_Task statement_: Please reproduce exactly, and only, the lines from the one with "622x750 pixels." through the last line of the listing below, both ends included, leaving out the pictures.

_Records to use_:
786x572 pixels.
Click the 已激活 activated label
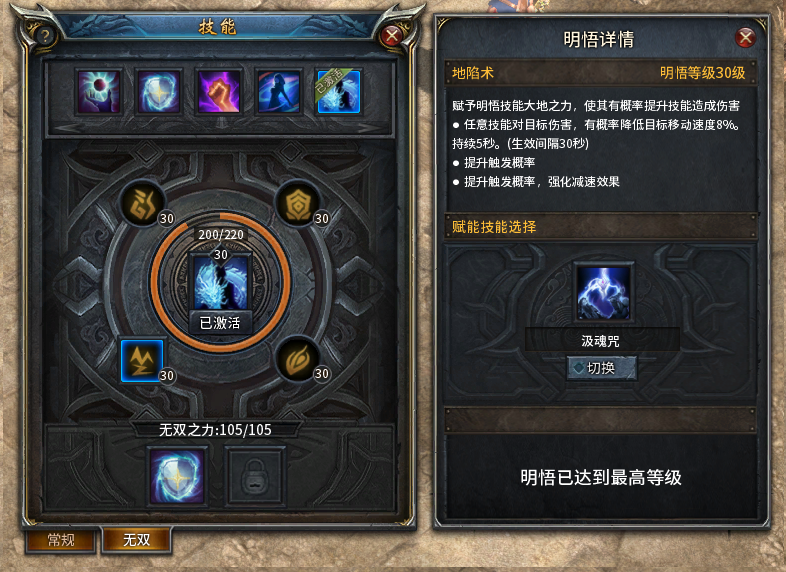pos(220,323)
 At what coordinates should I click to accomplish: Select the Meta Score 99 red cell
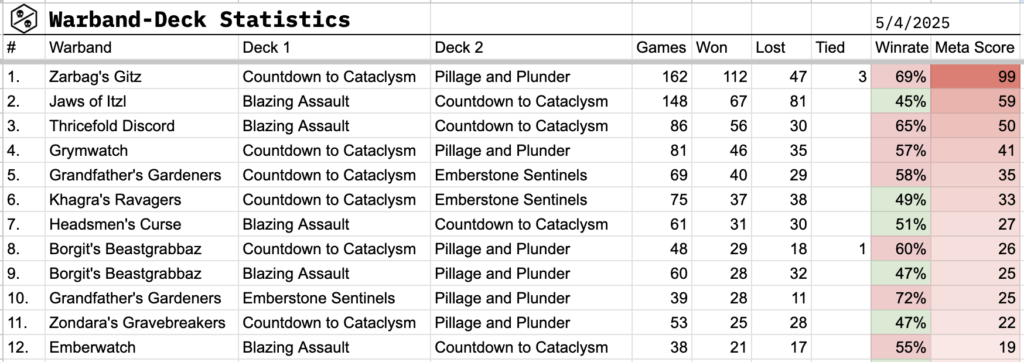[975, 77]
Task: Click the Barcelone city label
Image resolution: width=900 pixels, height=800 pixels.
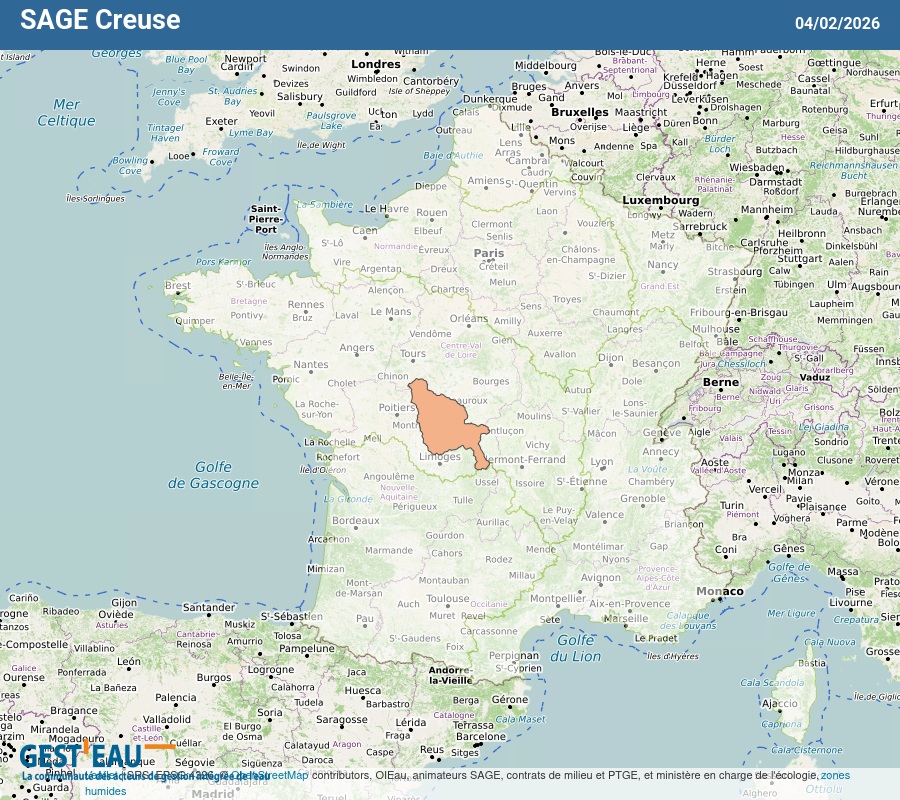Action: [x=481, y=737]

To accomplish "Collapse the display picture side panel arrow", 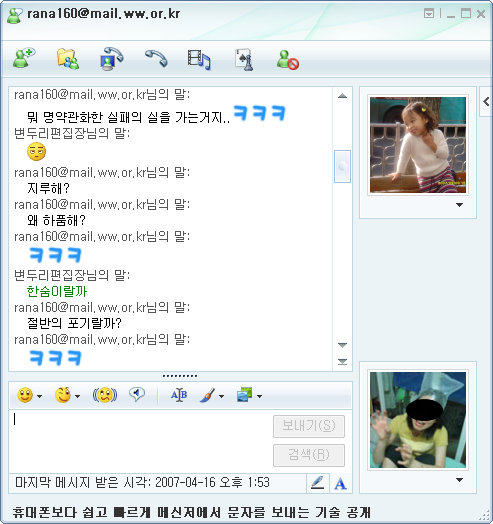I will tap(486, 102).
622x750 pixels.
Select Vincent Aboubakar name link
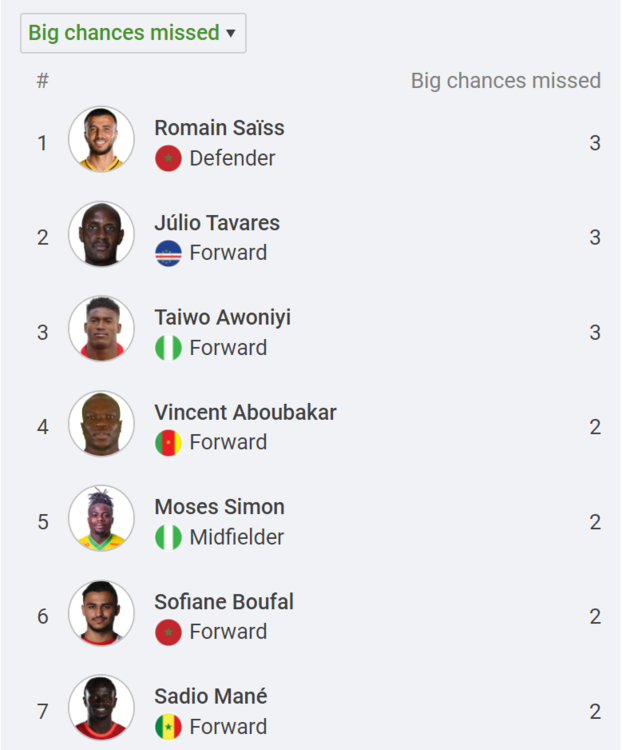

_Response to the exercise_:
622x750 pixels.
Select Vincent Aboubakar name link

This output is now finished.